Still, Abdullah's stock continues to rise among ordinary Saudis, who applaud his reputation for clean hands and determination to root out graft.

Exiled opposition groups spare Abdullah in their weekly faxes that accuse members of the royal family of decadence and corruption. He also is missing from the roster of allegedly corrupt officials on the Internet site of the dissident group Saudis Against Corruption.

The crown prince recently met with officials from the Ministry of Telecommunications and told them he had received many complaints from citizens about poor services.

During the meeting, the first of its kind, he told the officials that they, like him, must be at the service of the people. He also spoke out against corruption, which is widely rumored to be endemic at the ministry.

Abdullah has also been lauded for his unprecedented straight talk and honesty. "The days of the oil boom are over," he said last year in asking citizens to cut down on unnecessary spending in their state-subsidized lives.

Abdullah is also pushing to get the country's 7,000 princes and princesses to pay for their telephone and electricity service and flights on the national airline, which they now get free.

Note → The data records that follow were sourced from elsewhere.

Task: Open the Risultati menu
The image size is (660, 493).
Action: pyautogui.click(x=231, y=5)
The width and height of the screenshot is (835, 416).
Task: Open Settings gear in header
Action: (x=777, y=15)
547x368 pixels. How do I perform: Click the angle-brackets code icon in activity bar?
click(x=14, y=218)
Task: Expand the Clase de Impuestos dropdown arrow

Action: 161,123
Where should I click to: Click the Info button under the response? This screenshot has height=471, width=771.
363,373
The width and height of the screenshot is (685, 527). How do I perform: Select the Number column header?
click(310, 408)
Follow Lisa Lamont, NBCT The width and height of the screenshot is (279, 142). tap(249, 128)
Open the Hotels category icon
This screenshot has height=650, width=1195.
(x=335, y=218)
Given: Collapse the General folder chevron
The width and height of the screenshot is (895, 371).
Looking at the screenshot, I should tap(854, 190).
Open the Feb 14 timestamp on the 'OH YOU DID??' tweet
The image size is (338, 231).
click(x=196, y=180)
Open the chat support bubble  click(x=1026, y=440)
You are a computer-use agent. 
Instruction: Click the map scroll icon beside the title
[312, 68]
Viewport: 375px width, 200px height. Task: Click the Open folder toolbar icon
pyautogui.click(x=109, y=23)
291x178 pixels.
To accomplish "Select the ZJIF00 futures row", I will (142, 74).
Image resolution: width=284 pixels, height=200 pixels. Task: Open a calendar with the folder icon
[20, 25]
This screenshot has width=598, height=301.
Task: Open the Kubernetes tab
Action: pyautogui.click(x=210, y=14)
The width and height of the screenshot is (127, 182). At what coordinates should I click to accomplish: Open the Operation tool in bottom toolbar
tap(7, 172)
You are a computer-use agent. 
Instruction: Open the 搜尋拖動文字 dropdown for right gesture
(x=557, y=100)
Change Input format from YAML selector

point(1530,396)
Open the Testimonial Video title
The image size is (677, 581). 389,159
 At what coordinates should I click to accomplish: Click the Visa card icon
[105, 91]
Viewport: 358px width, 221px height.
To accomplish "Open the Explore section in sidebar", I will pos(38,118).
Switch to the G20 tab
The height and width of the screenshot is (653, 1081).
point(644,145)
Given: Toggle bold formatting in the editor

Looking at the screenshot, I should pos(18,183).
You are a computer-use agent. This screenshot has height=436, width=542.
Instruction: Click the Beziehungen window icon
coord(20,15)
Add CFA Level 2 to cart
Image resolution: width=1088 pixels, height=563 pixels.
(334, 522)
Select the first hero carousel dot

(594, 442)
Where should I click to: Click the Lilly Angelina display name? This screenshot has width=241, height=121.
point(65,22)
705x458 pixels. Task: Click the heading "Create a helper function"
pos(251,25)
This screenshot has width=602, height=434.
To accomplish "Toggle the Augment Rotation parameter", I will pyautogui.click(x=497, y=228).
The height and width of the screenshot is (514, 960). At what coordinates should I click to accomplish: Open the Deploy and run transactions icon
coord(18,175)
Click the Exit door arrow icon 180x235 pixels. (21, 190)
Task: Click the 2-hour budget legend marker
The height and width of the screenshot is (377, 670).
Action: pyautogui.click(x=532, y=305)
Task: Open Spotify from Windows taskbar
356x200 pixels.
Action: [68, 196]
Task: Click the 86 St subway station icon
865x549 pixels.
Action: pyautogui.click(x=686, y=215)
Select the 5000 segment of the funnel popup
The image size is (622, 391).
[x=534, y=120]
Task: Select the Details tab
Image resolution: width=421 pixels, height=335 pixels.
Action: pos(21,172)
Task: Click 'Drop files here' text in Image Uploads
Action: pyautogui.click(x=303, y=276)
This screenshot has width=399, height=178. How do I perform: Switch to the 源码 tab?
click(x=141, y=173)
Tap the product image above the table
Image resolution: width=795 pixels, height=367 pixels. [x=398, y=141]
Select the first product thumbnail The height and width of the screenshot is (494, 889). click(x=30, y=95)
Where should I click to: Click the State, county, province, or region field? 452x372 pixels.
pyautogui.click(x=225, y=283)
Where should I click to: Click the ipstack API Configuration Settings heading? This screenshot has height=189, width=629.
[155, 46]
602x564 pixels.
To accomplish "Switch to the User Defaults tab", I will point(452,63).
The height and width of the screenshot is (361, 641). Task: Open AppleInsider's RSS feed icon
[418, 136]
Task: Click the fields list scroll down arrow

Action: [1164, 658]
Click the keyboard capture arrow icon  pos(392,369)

People who have worked with him say the prince personally goes over plans for major construction projects to make sure they are not padded with kickbacks.

He is slowly trying to get Saudis to rely on themselves and less on the government. He was behind the recent subsidy cut that resulted in a 50% increase in the price of gasoline and is pushing for the privatization of the electricity and telecommunications ministries. A value added tax reportedly is being studied.

Abdullah apparently exercises the same strict financial discipline with his own family. Sources close to him say he goes through home phone bills personally to make sure his children--believed to number 16--do not make excessive calls.